-- duplicates because they also harvest Scielo
-- their schema is custom (but we already have an conversion XSL)
-- harvest, convert and dedupe (approx. 100k records) as a one-off (do not build a configurable multi-use de-duping component)
-- in future stop harvesting from Scielo since they are anyway in DOAJ (true for other providers as well)
Will we publish one in 2012? (Johannes decision)
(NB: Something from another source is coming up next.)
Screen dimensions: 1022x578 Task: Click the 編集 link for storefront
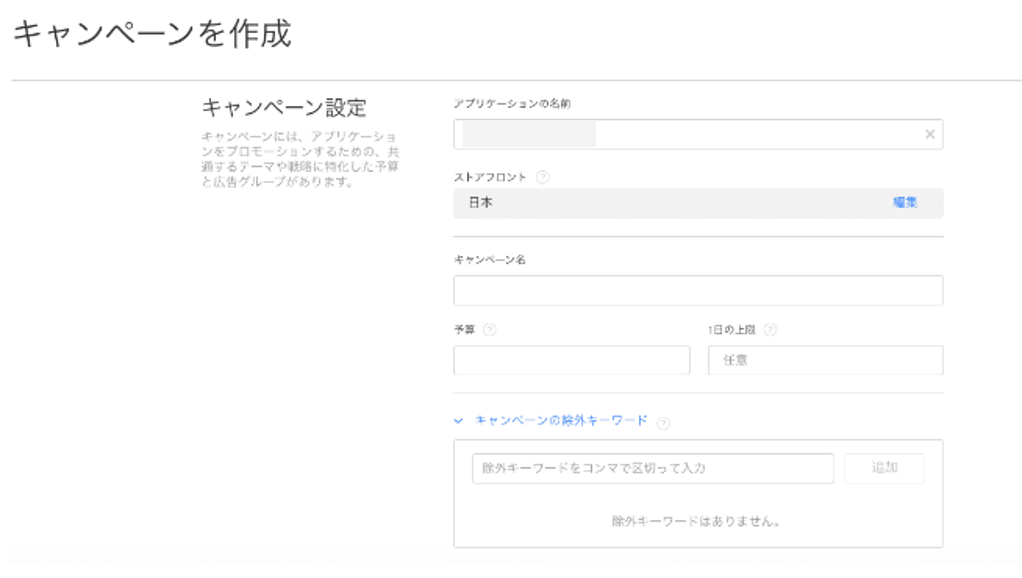click(x=905, y=203)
-- need to get other kinds of data in there before May
-- Stefano will research on good APIs whether SPARQL or other
-- Stefano is documenting the AGRIS business process so we can better evaluate possible ARIADNE cooperation
-- Fabrizio is investigating the state of the code and documentation in Ariadne
-- Team is working on a document that defines a set of principles and contains numerous real user scenarios with recommended courses of action derived from those principles
-- Does LODE-BD recommend following DC encoding guidelines? example: DFID data has multiple creators in the same element, this is not recommended DC practice, therefore can we reject such data and not put it in AGRIS, or do we accept it because it's not specified in LODE-BD as a bad practice (note that by this rule we should also not accept AGRIS AP as it nests elements, another DC bad practice)?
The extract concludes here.